EXERCISE INSTRUCTIONS:
A line below contains "Raymond (61, 2380)", and a later one contains "Password (20, 1640)". Repeat both, with every line between them, exactly.
== Segment start ==
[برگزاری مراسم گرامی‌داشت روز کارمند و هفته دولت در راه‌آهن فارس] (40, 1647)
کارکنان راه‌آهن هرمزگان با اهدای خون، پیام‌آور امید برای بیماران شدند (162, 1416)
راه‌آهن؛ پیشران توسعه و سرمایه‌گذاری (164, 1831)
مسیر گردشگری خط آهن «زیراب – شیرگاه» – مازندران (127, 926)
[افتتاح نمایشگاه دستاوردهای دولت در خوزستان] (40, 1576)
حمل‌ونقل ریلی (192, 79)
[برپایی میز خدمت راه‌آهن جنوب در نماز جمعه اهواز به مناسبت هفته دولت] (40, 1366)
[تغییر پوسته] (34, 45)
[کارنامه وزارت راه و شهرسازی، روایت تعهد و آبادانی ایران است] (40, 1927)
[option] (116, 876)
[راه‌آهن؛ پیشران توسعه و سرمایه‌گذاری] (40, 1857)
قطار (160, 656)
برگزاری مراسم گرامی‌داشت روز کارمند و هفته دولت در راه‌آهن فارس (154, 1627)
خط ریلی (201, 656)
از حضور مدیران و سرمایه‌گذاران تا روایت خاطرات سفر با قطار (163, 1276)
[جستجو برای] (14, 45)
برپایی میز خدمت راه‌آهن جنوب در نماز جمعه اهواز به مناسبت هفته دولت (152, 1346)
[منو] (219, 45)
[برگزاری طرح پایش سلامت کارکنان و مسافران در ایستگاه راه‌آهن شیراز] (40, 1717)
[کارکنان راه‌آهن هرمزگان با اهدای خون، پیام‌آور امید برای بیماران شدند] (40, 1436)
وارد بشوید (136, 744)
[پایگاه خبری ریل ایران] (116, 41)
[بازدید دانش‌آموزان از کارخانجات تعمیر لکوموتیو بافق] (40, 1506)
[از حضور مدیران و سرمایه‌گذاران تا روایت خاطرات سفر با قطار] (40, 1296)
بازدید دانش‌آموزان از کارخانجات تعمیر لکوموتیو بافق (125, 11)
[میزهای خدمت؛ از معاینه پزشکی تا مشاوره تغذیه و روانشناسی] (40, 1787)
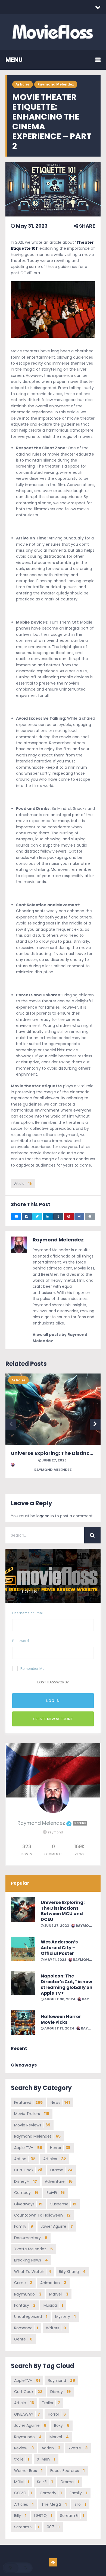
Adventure (59, 2181)
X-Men (46, 2459)
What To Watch (32, 2271)
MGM (21, 2482)
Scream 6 (72, 2515)
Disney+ (25, 2181)
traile (21, 2459)
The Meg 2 (54, 2504)
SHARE (86, 225)
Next (95, 1424)
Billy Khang (72, 2271)
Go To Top (53, 2562)
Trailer (51, 2403)
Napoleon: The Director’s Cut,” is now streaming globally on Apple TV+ (66, 1984)
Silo (80, 2504)
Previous (10, 1424)
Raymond (61, 2380)
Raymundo (27, 2294)
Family (23, 2226)
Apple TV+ (28, 2147)
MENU (14, 60)
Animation (53, 2282)
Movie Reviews (32, 2125)
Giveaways (28, 2204)
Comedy (26, 2192)
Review (24, 2448)
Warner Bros (28, 2470)
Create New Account (53, 1718)
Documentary (30, 2238)
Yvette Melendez (33, 2249)
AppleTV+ (27, 2380)
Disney (60, 2391)
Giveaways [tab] (24, 2065)
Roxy (61, 2425)
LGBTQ (43, 2515)
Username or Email (27, 1612)
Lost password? (53, 1682)
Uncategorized (30, 2316)
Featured (28, 2102)
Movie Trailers (31, 2113)
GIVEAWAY (27, 2414)
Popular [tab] (20, 1883)
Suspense (63, 2204)
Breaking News (31, 2260)
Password (20, 1640)
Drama (61, 2170)
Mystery (65, 2316)
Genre (23, 2339)
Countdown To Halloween (42, 2215)
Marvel (58, 2294)
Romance (26, 2328)
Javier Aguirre (57, 2226)
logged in (45, 1516)
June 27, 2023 (54, 1460)
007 (53, 2527)
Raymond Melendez (56, 84)
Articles (22, 84)
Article (23, 1183)
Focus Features (67, 2470)
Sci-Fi (55, 2192)
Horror (60, 2147)
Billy (20, 2515)
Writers (56, 2328)
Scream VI (26, 2527)
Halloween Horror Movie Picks (61, 2019)
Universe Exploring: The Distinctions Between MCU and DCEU (63, 1910)
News (60, 2102)
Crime (23, 2282)
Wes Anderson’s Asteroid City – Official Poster (59, 1948)
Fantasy (25, 2305)
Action (24, 2159)
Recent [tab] (19, 2048)
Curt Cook (28, 2170)
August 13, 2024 (58, 2028)
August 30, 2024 (59, 1999)
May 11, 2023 (54, 1959)
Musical (53, 2305)
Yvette (78, 2448)
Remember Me (32, 1668)
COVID (23, 2493)
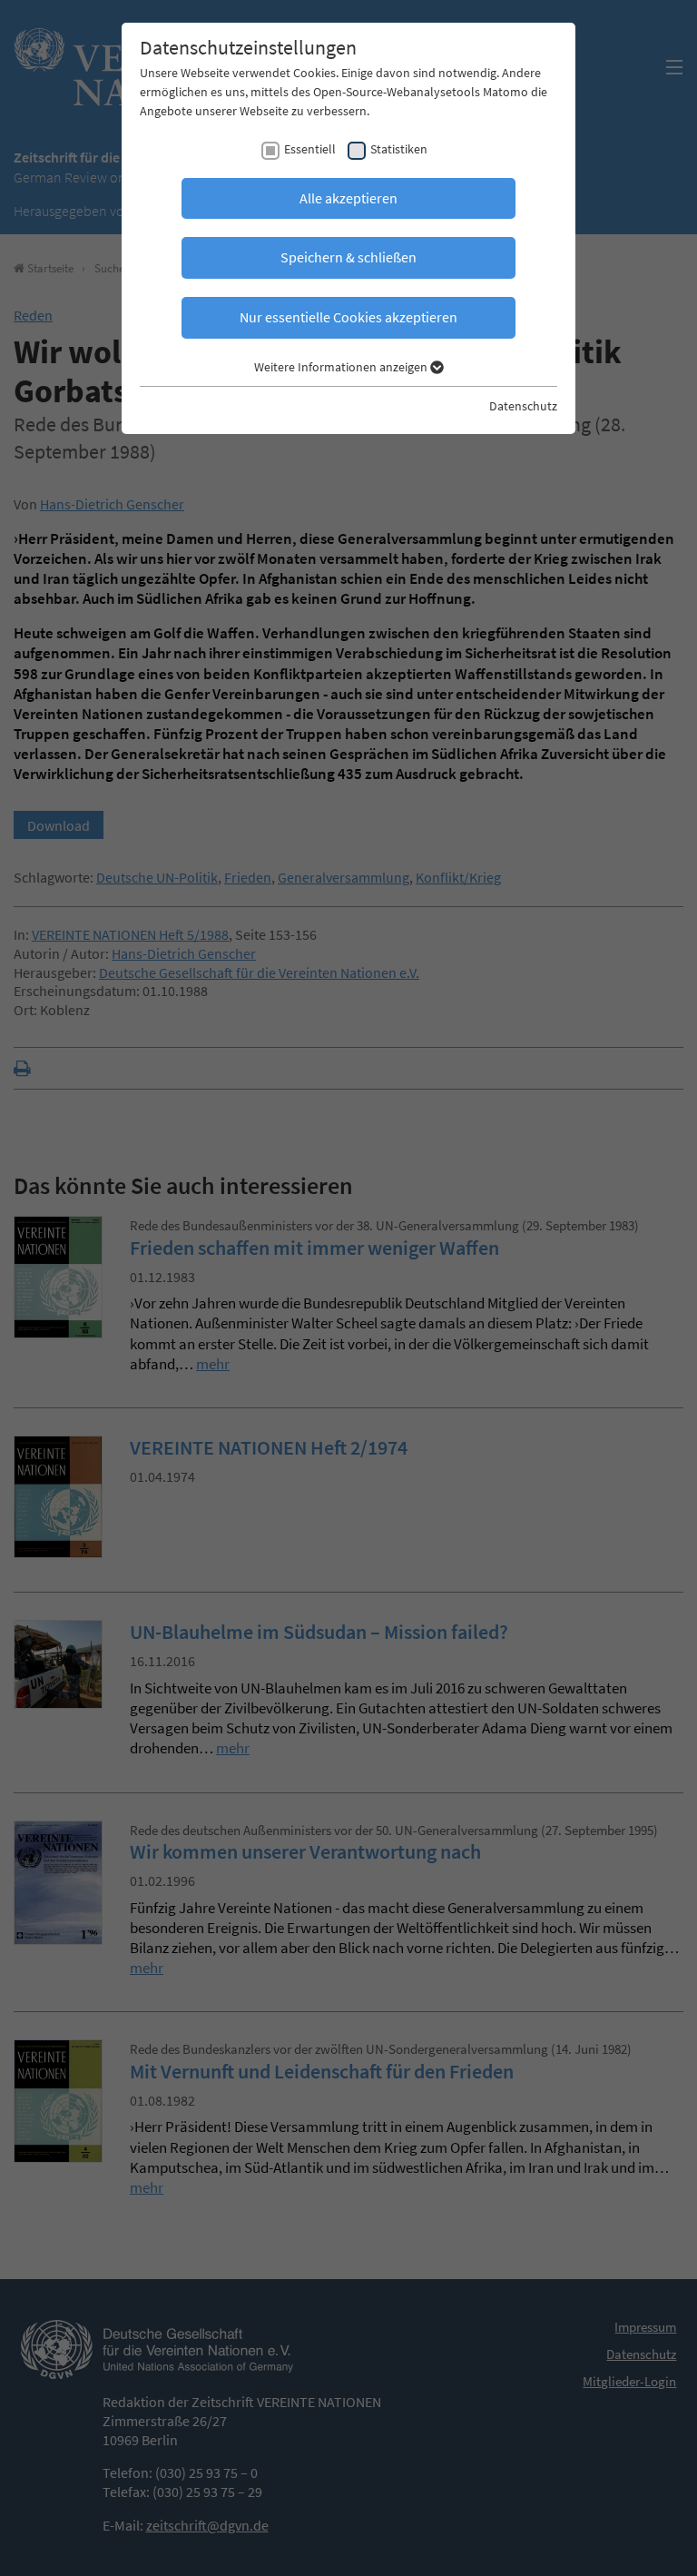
== Segment end ==
TASK RESULT:
Raymond (61, 2380)
Raymundo (27, 2294)
Family (23, 2226)
Apple TV+ (28, 2147)
MENU (14, 60)
Animation (53, 2282)
Movie Reviews (32, 2125)
Giveaways (28, 2204)
Comedy (26, 2192)
Review (24, 2448)
Warner Bros (28, 2470)
Create New Account (53, 1718)
Documentary (30, 2238)
Yvette Melendez (33, 2249)
AppleTV+ (27, 2380)
Disney (60, 2391)
Giveaways [tab] (24, 2065)
Roxy (61, 2425)
LGBTQ (43, 2515)
Username or Email (27, 1612)
Lost password? (53, 1682)
Uncategorized (30, 2316)
Featured (28, 2102)
Movie Trailers (31, 2113)
GIVEAWAY (27, 2414)
Popular [tab] (20, 1883)
Suspense (63, 2204)
Breaking News (31, 2260)
Password (20, 1640)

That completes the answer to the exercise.